Aligning your web copy with likely prompt language (prompt reverse engineering), optimizing for fan out queries (traditional SEO) and filling your pages with relevant supportive evidence (conversion optimization) will increase commercial-intent traffic from AI sources. What happens after they land?
7. They scan the page
Since AI already recommended your brand, they’re more likely to convert. But we all still need to optimize these pages, for human visitors and for AI training.
Our guide on how to build a high converting B2B service page has all kinds of techniques for improving conversion rates. One of the key points is to be clear, not clever. Remember, the first question of every visitor to every webpage is “Am I in the right place?” Descriptive copy answers that question.
8. They click on the call to action
Since AI already recommended your brand, they’re more likely to click. But we all still need to optimize our calls to action (CTAs) for high clickthrough rates (CTRs).
Our guide on how to increase clickthrough rates on CTAs shows how to trigger the psychology that triggers the click. It also has prompts for auditing your CTAs. This little diagram shows a few of the key concepts.
No CTA click, no conversion. This is a critical step in the lead generation process.
9. They complete the contact form
Since AI already recommended your brand, they are more likely to convert than if they came in cold. They may fill out the contact form. Or call. Or ask a team member to reach out. Or connect on LinkedIn and ask you to contact them.
But we all still need to optimize our forms. Here are a few ways to improve the completion rate of your contact form.
- Make the form is easy. Don’t ask questions they don’t think they should have to answer.
- Add final proof points near the form to remind them why AI recommended you.
- Answer final questions, such as who will respond? (add a face and a name) and when will I hear back? (set response time expectations)
If any of those ideas and form changes worked, you can see the impact in this simple GA4 path exploration. It shows how many visitors to your contact page completed the form and made it to the thank you page. Get out your solar-powered calculator (every GA4 pro needs one) and do the math.
If your form has a “How did you hear about us?” field, you can add an “AI sent me” option. But don’t expect to get great attribution data. Lead generation is complicated, especially when AI is involved. A lead may involve multiple visits, multiple people, multiple channels and multiple brand touchpoints. These are tough times for data-driven performance marketers.

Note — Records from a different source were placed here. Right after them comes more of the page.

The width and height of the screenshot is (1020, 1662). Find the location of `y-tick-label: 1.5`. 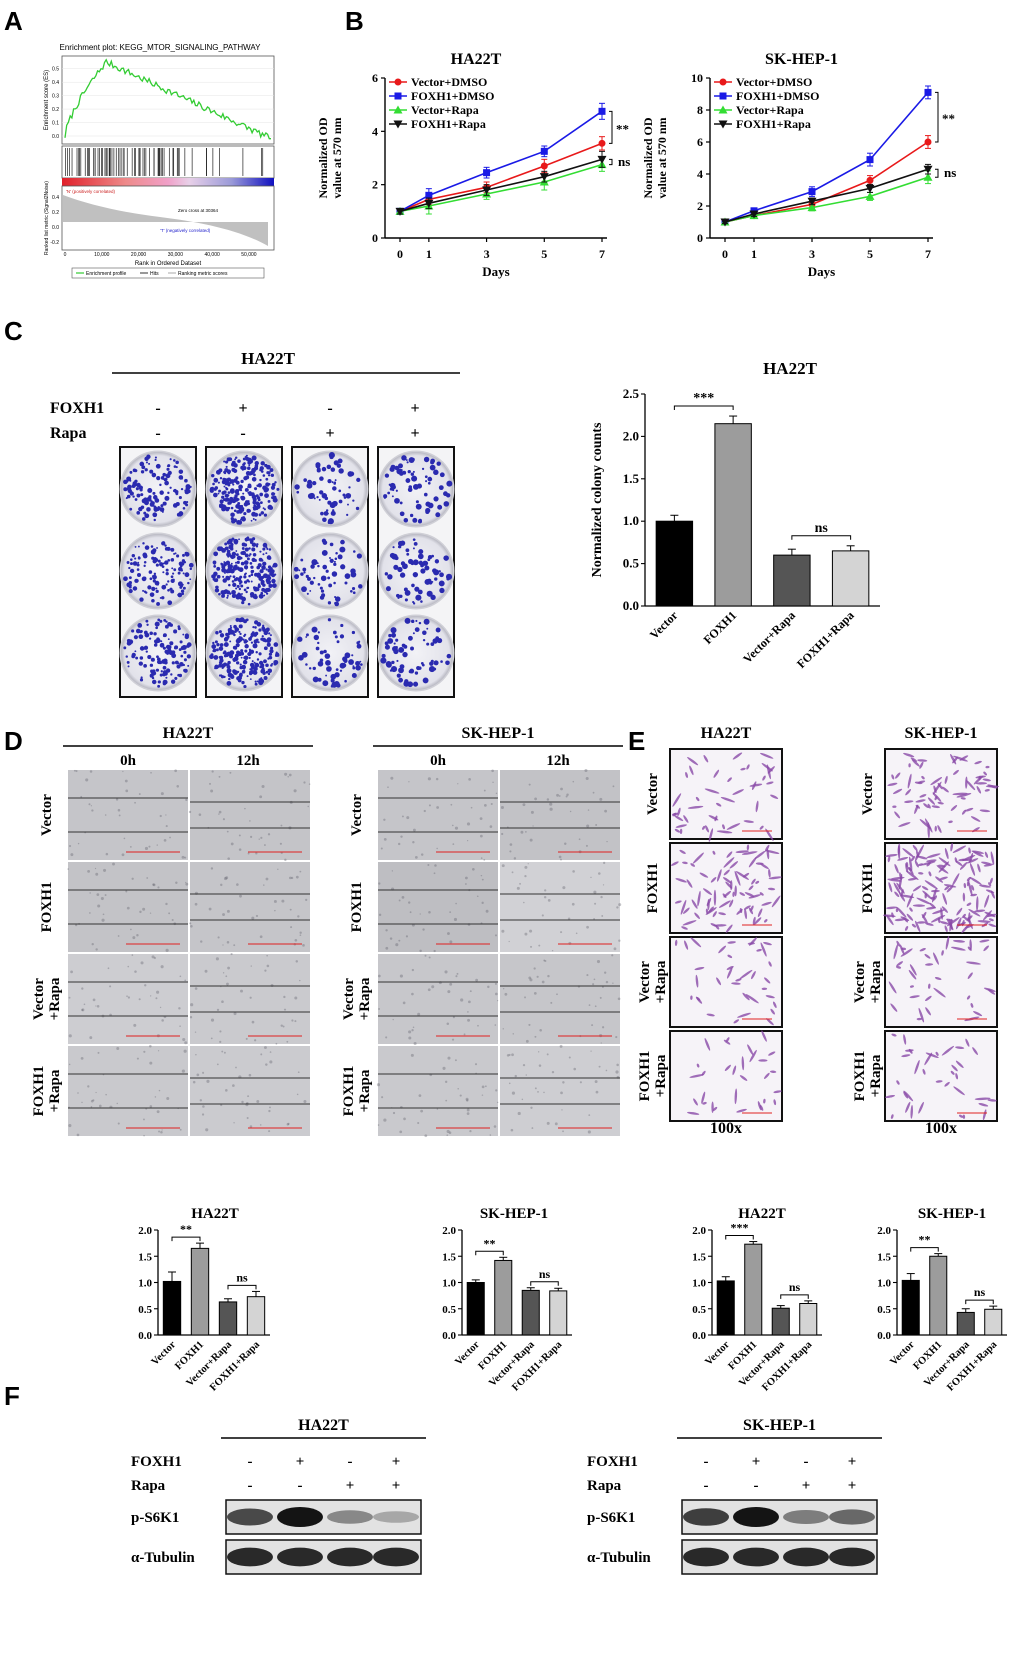

y-tick-label: 1.5 is located at coordinates (632, 478). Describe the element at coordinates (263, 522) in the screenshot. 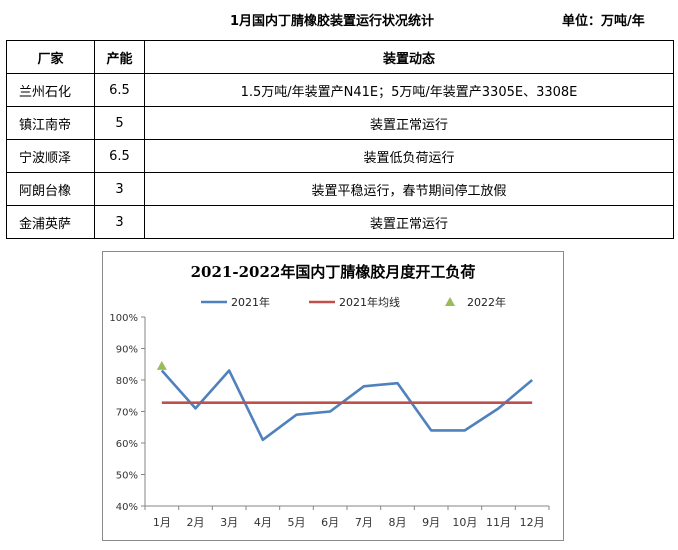

I see `x-tick-label: 4月` at that location.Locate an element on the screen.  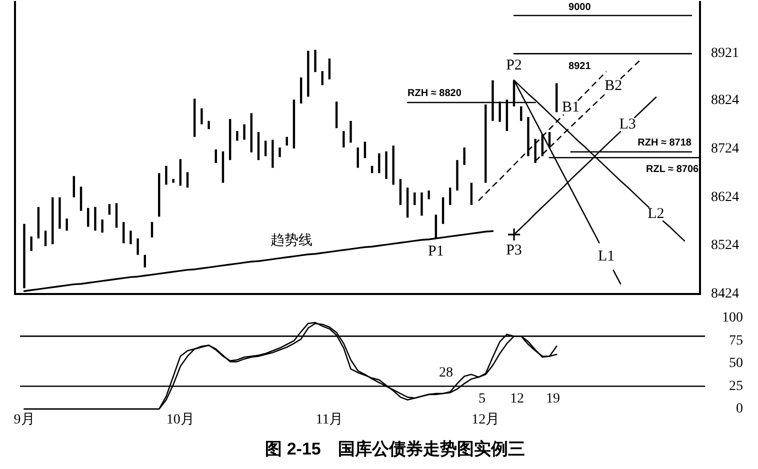
x-tick-label: 12月 is located at coordinates (486, 420).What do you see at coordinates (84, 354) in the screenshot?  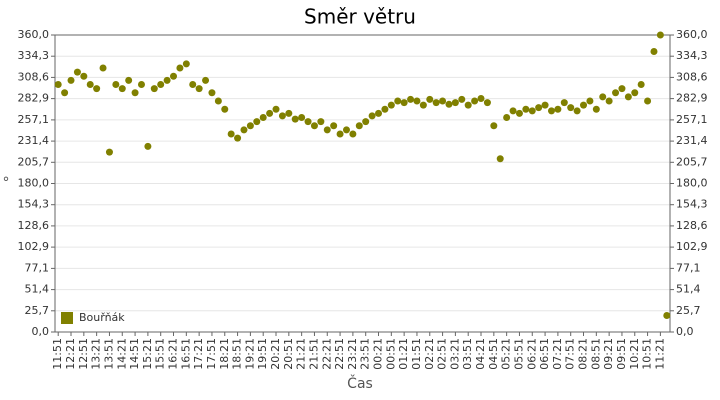 I see `x-tick-label: 12:51` at bounding box center [84, 354].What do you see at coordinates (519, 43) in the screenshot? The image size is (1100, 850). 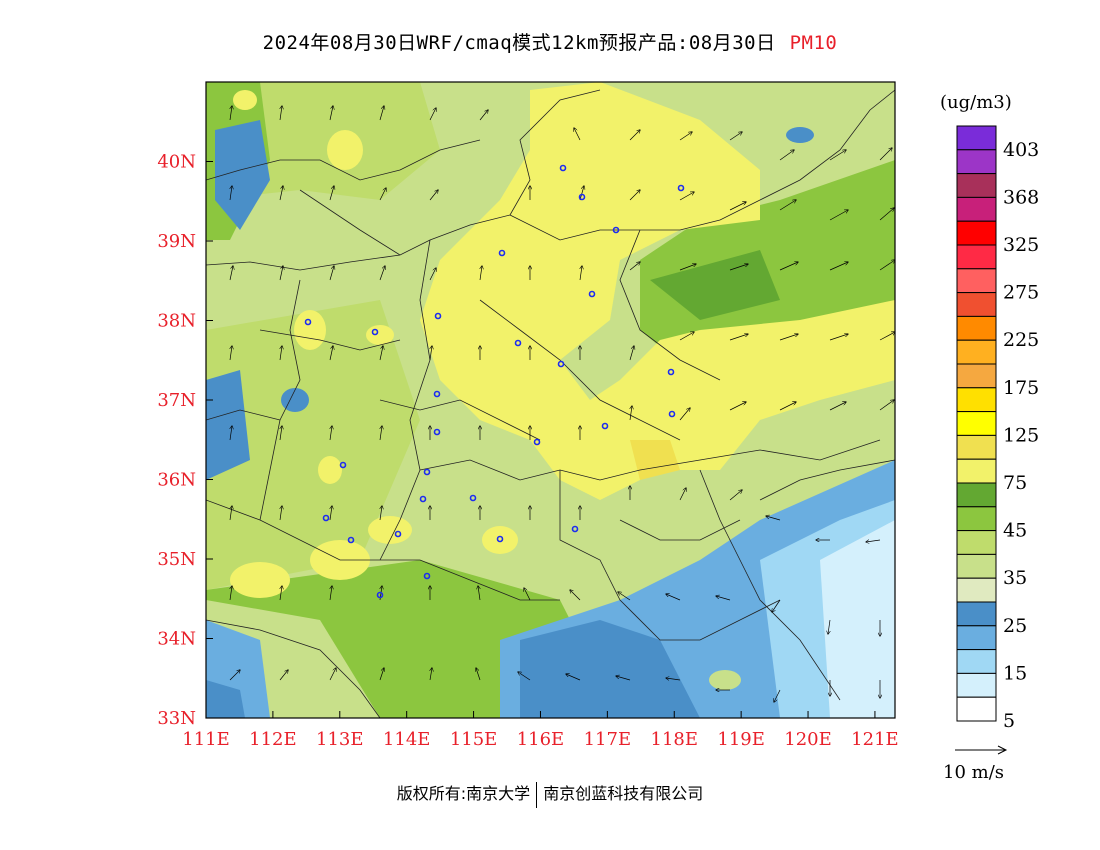 I see `title-prefix: 2024年08月30日WRF/cmaq模式12km预报产品:08月30日` at bounding box center [519, 43].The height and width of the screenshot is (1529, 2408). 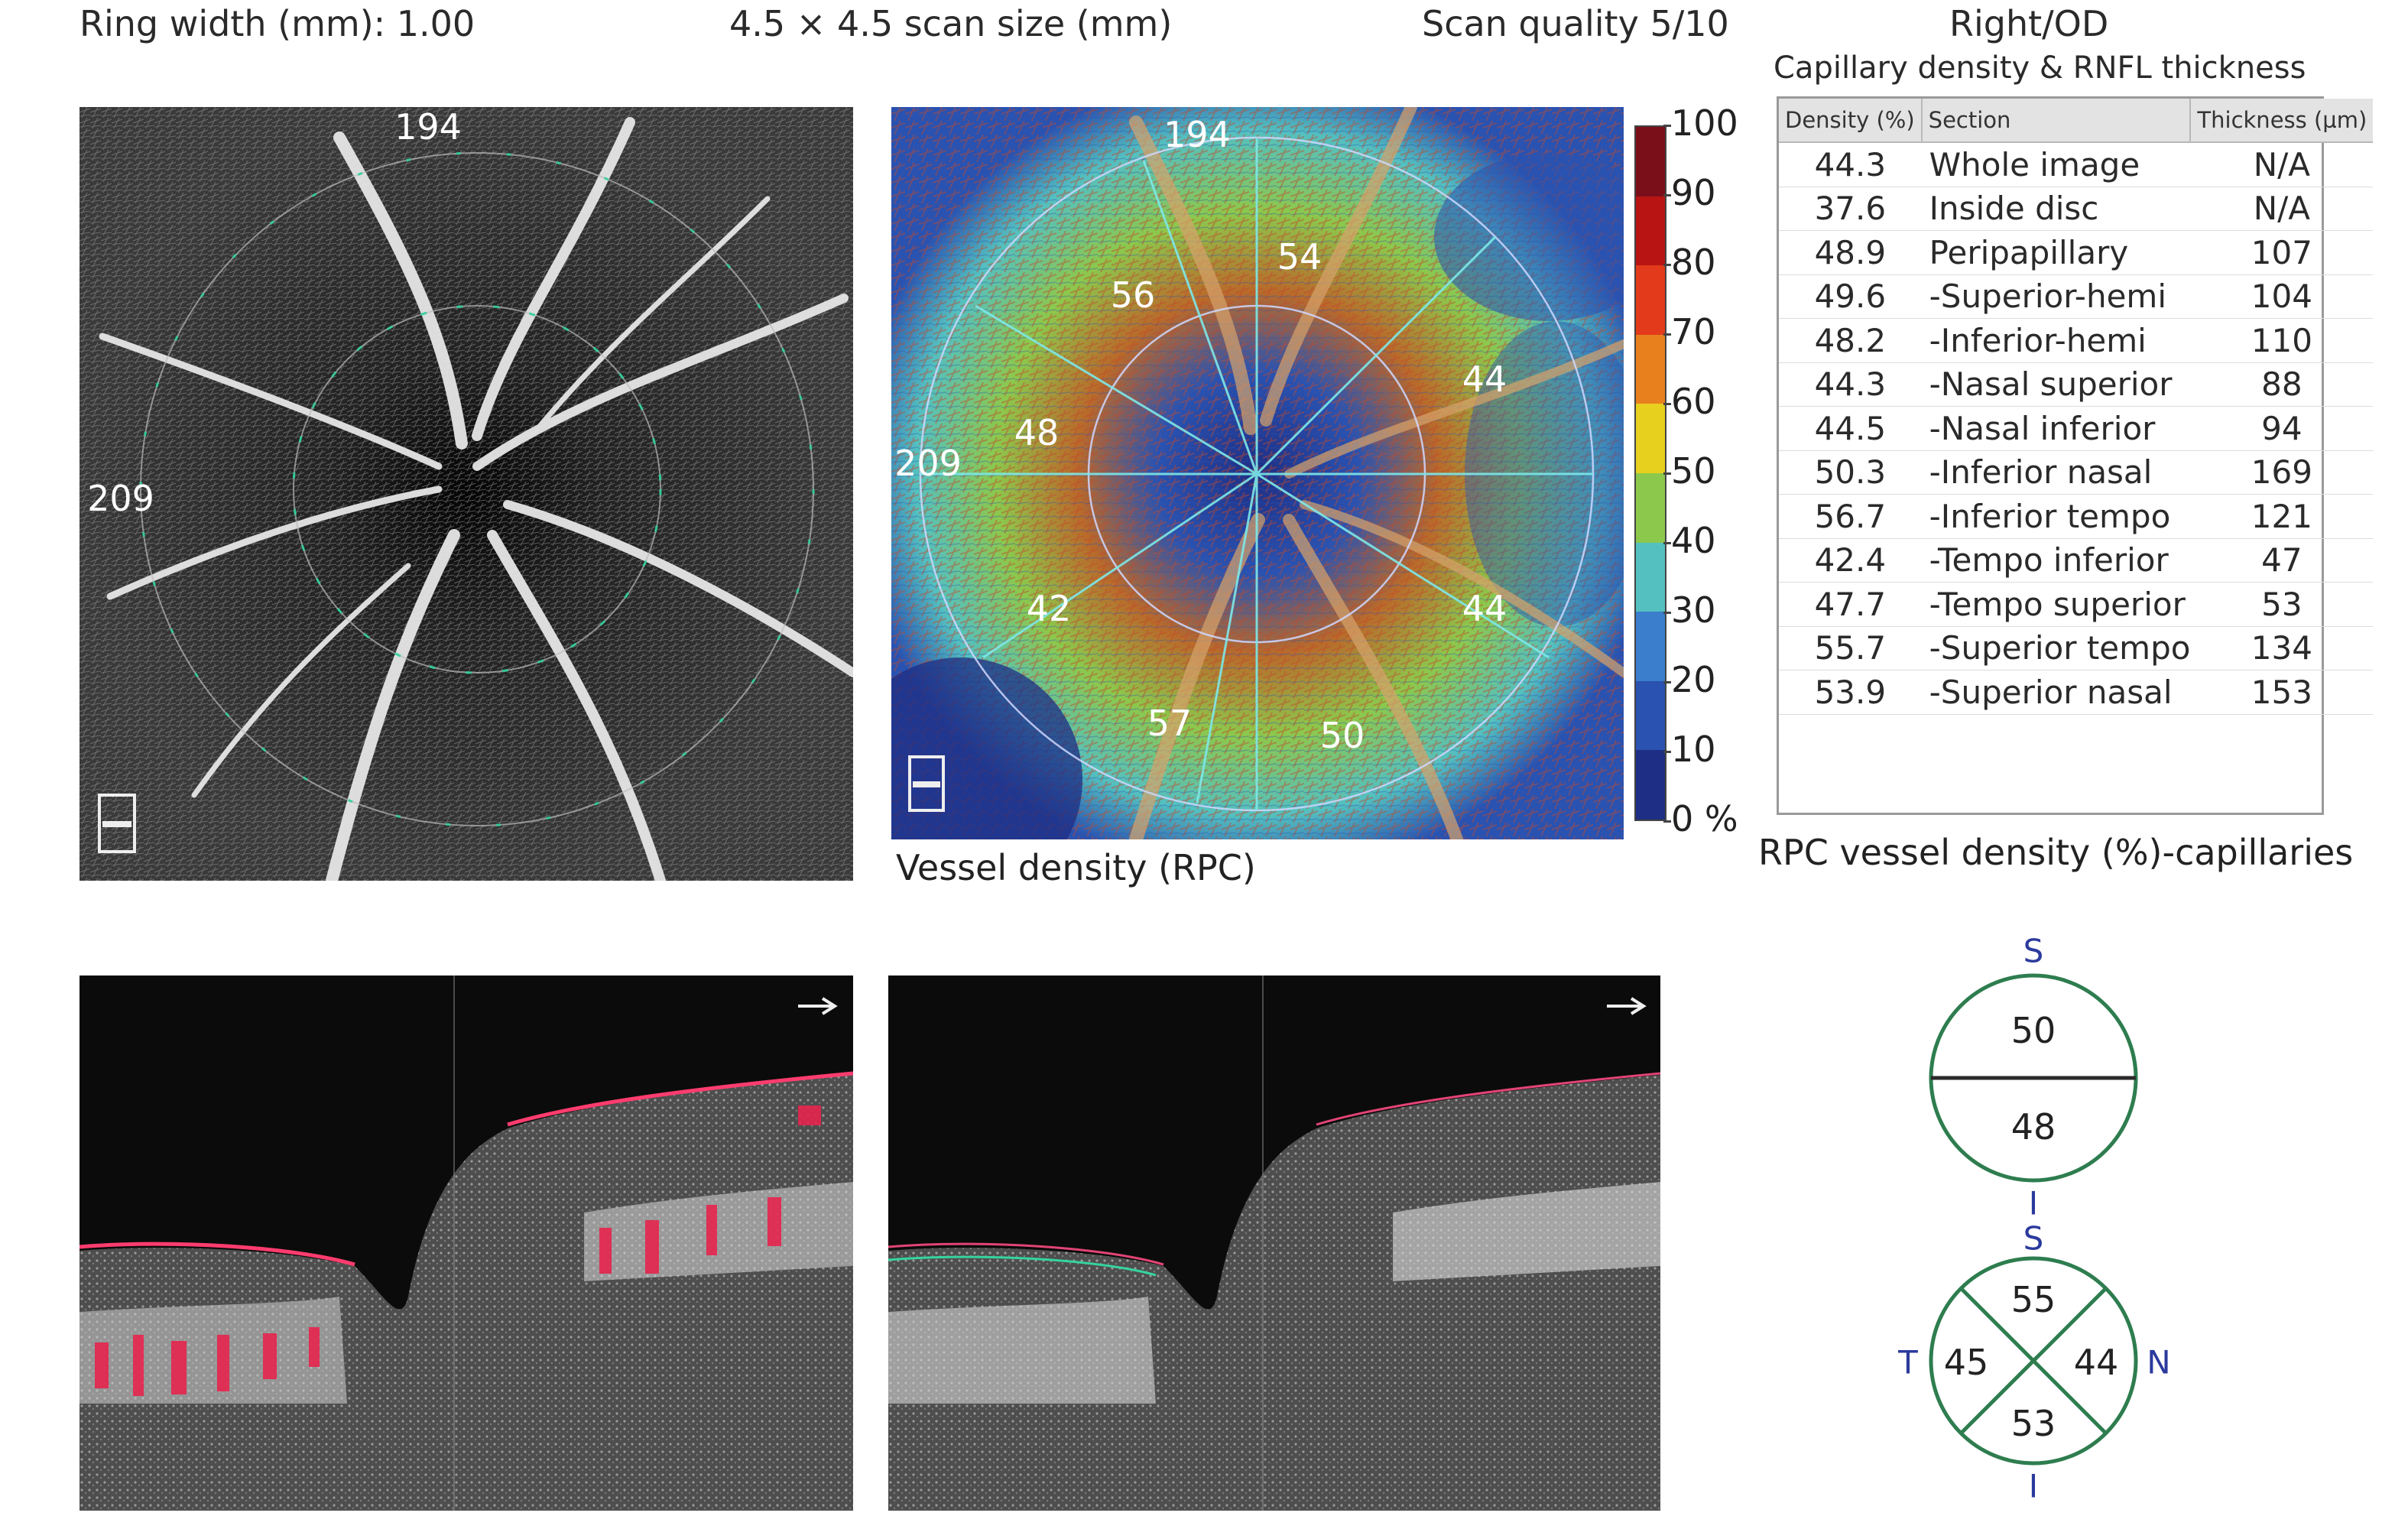 I want to click on section-cell: -Tempo superior, so click(x=2056, y=604).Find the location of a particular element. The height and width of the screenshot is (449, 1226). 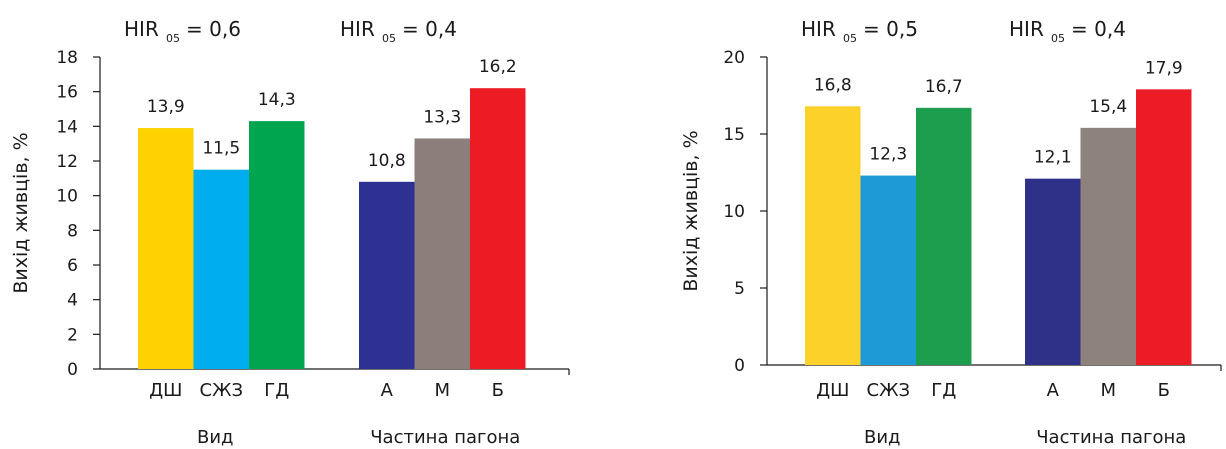

y-tick-label: 6 is located at coordinates (72, 266).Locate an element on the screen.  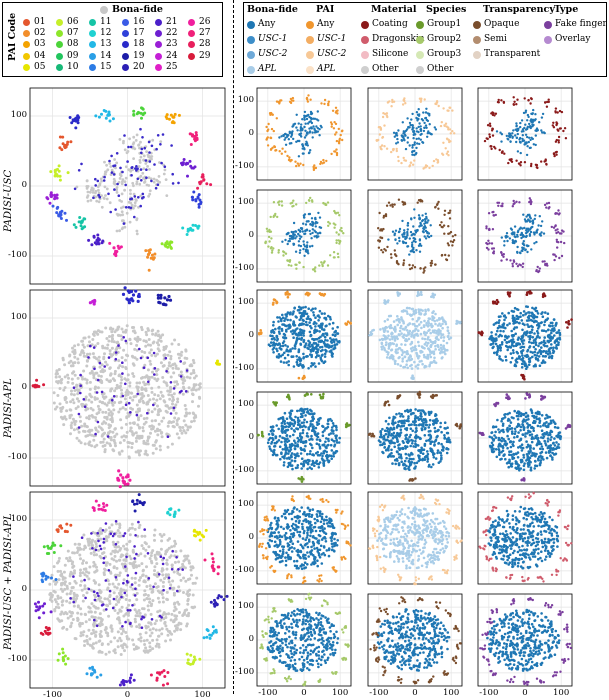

Train the AI to be a sales rep for your brand
We are full-funnel B2B marketers.
We understand SEO and we optimize our pages for search. But we know that traffic and visibility aren’t enough. Our goal is lead generation.
We understand conversion optimization and we write persuasive, well-supported copy. But we know that conversion copywriting isn’t just for visitors, it goes into AI’s training data.
AI optimization is the intersection of search optimization and conversation optimization, cheese and mousetrap. And by combining these methods in smart strategic ways, we can win AI recommendations.
We don’t need to worry about “retrieval augmented generation” and “model context protocols.” We’re focusing on humans and how they use AI to help make decisions. That’s how we’ll win leads from AI.